Black Donkey – Bottling passion in Ballinlough

Last Monday, I reluctantly left the excitement of the office behind and made my way to Black Donkey Brewery in Ballinlough with photographer, Andrew Fox. It’s a tough job but someone’s gotta do it!

  We were met at the brewery by owner, Richard Siberry, and brew expert, Glenn Reid.

  “This is the house that beer built,” chuckled Richard, before he explained how they had installed cold rooms and other equipment themselves in order to keep costs down.

  It’s certainly an impressive set-up with vats and fermenters neatly positioned alongside a cold room and bottling line. One of the vats is currently in use as Richard and Glenn brew a double batch in the run-up to Christmas. This ‘vat’ is actually called a kettle and is where the beer wort is boiled with hops. The kettle is situated beside another ‘vat’ known as a mash tun. This is where the sugar is extracted from the barley. The leftover barley is then given to a local farmer to feed his cattle, just one of the many recyclable elements to the Black Donkey brewing process.

  “From kettle to cattle,” I quip. The lads are too busy checking temperatures and other readings to laugh, I tell myself.

  Richard wasn’t always in the brewing game, he says: “I’ve been a photographer, filmmaker, a commercial fisherman, a tree surgeon. Home brewing started as a hobby in New York where I met a woman from Castlerea. When it was time to go home we came to Roscommon, which was fine with me!”

  Richard’s accent doesn’t give away the fact that he’s originally from Drogheda in Co. Louth. The ‘”woman from Castlerea” is his wife, Michaela Dillon, who runs the company alongside her husband.

  Richard had left Ireland in the late 1980s and could never believe the lack of variety when it came to beer on his frequent visits home.

  “I could never understand when I went back to the US, where breweries were popping up all over the place, why this wasn’t happening in Ireland,” he says.

  The couple opened their doors in 2014 and have since added Glenn and Jacob Mole to the mix. Dubliner Glenn doesn’t have much time to chat as he deftly moves from kettle to mash tun supervising the process.

  Meanwhile, Richard tells us about a typical brew day: “We start at 8 am and finish at about 4.20 pm. When we first started we would be here until about 8 in the evening, but we’ve streamlined the process,” he says. Starting out there was plenty of trial and error as the company fine-tuned their brew day routine.
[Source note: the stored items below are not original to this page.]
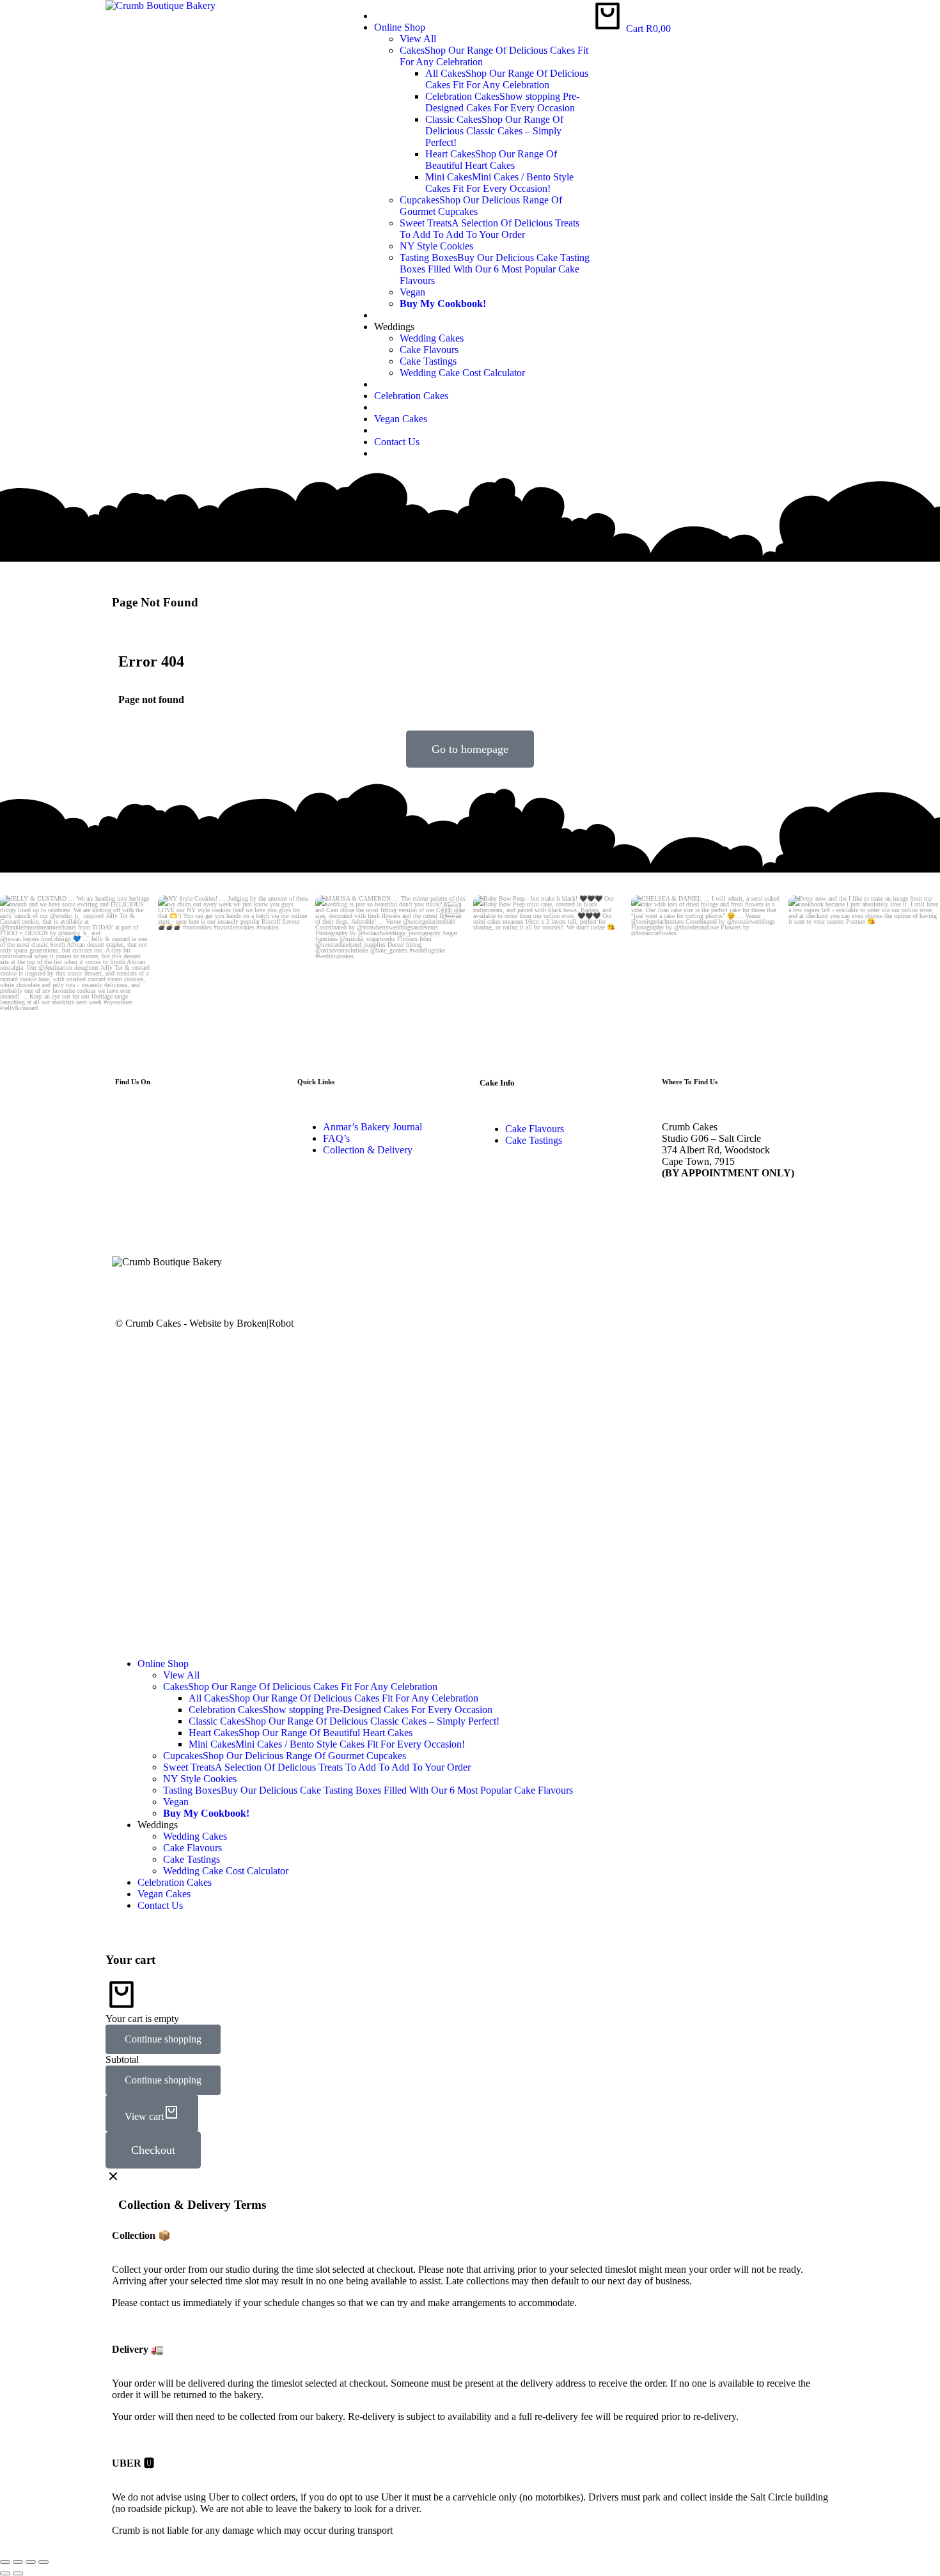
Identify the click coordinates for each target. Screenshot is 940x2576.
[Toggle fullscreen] (31, 2562)
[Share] (18, 2562)
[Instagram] (138, 1026)
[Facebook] (197, 1284)
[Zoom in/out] (43, 2562)
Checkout (153, 2150)
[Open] (76, 969)
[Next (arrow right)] (18, 2573)
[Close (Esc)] (5, 2562)
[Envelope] (128, 1284)
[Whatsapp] (231, 1284)
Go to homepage (470, 749)
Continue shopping (163, 2039)
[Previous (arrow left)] (5, 2573)
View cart (144, 2116)
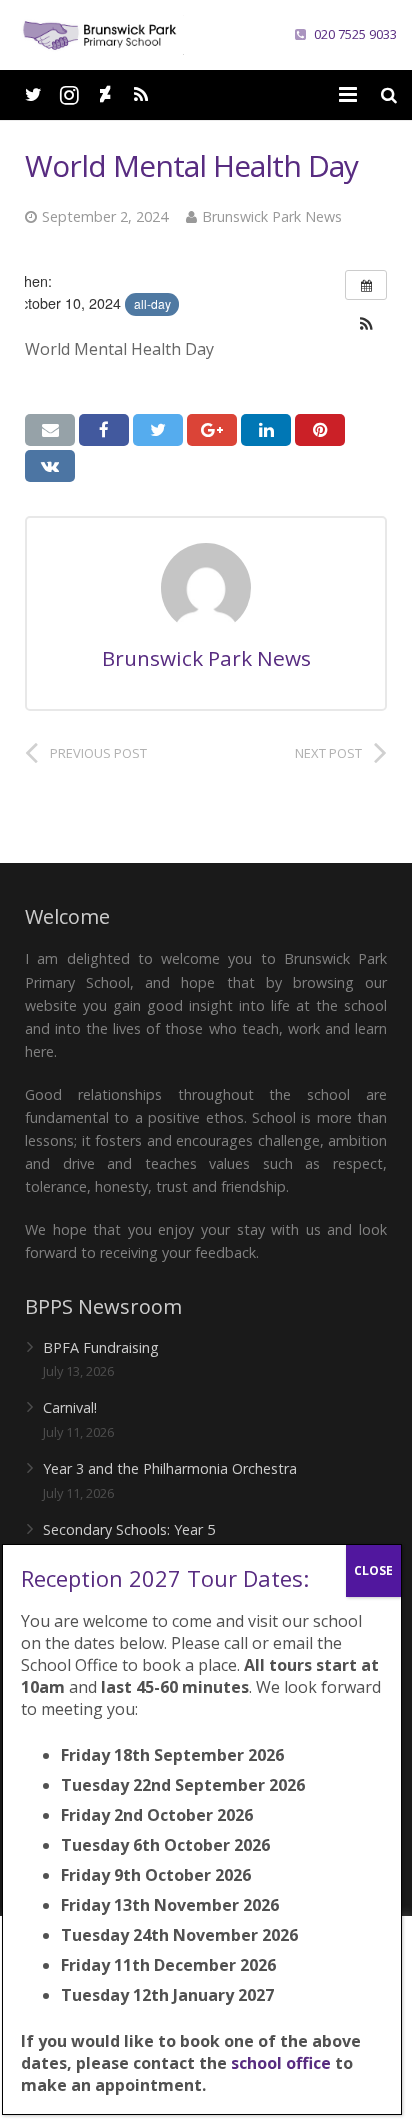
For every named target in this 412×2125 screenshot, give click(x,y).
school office (281, 2063)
Nowadays Richard and his staff move from process to process like a team of beer-making ninjas.

  It’s enjoyable to watch the Black Donkey crew at work and they clearly have a deep passion for their craft. However, Ballinlough’s microbrewery faces stiff international competition, as Richard explains.
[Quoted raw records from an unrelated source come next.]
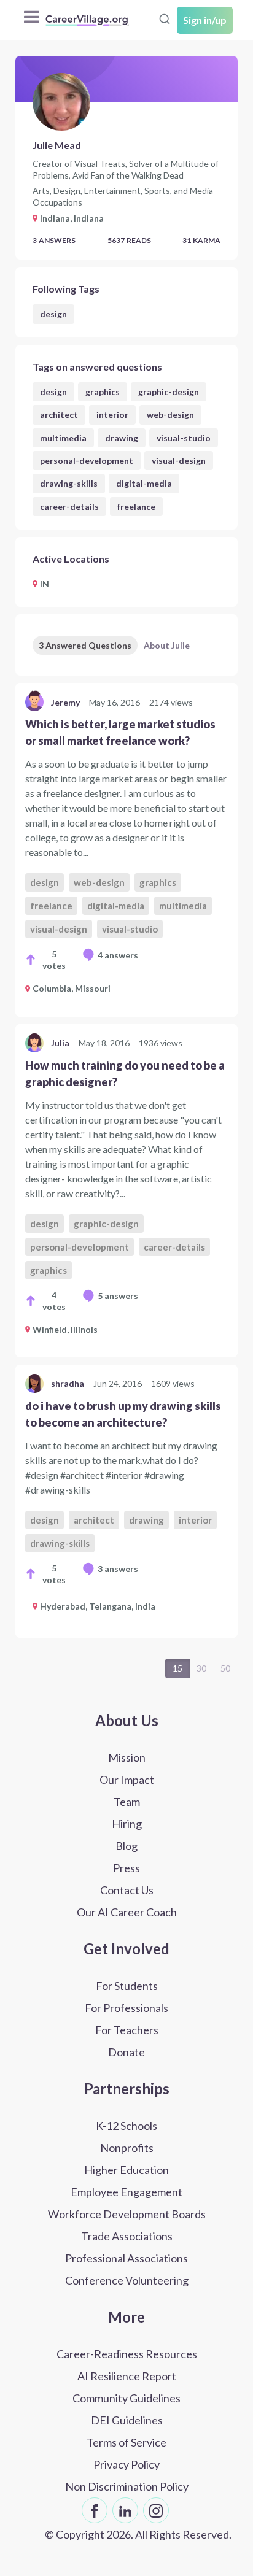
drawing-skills (69, 483)
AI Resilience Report (126, 2376)
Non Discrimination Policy (127, 2486)
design (53, 314)
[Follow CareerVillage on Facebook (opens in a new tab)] (94, 2510)
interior (112, 414)
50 (225, 1668)
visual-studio (184, 438)
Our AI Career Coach (127, 1912)
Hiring (127, 1823)
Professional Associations (126, 2258)
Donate (126, 2052)
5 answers (118, 1295)
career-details (69, 506)
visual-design (179, 460)
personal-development (86, 460)
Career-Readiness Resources (126, 2354)
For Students (127, 1985)
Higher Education (126, 2170)
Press (126, 1868)
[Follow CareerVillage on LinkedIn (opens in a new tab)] (125, 2510)
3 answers (118, 1569)
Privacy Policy (126, 2464)
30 (201, 1668)
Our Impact (126, 1779)
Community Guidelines (126, 2398)
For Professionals (126, 2008)
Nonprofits (127, 2147)
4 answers (118, 955)
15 (177, 1668)
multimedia (63, 438)
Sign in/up (205, 20)
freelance (136, 506)
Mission (127, 1757)
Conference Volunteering (127, 2280)
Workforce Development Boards (127, 2214)
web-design (170, 414)
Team (127, 1801)
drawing (121, 438)
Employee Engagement (126, 2192)
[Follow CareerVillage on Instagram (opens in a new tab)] (156, 2510)
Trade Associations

  “What it takes us a year to do, it takes Guinness four hours! We see the likes of Heineken and Diageo as our biggest rivals,” he says, before highlighting a potential opportunity for breweries like his own: “There is a Bill, which Alan Kelly introduced, being introduced hopefully (in the Dáil) to create a license for microbreweries to sell their own beer on their premises to visitors or tour groups.”
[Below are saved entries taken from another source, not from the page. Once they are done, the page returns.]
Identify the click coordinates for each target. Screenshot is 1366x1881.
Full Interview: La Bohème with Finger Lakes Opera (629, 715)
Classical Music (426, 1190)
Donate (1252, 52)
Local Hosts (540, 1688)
  Frustratingly, Black Donkey can’t even sell their own product in their own building as it stands, which is obviously a major disadvantage.

  Richard also feels that Ireland is missing out on potential tourism by not promoting ‘Beercations’ like those which are on offer in the United States and other countries.

  However, he did seem more upbeat when discussing the potential of his own business.

  “We didn’t reach lofty targets we had set for ourselves this year but we still grew,” he says. Later on in the conversation, he offers even more positive news: “By the end of 2017 we are hoping to have six full-time staff here.” It’s that kind of positive forward thinking that has Black Donkey thriving in Ballinlough in the first place.

  It comes time to leave as Richard and Glenn joke about having their picture taken with some of their products. Truthfully, we could have stayed there all day observing the fascinating process, which takes five to six weeks in all. There’s a pureness about it that can’t be found in the bigger breweries. These guys are passionate about what they do…and it’s a passion that can be bottled.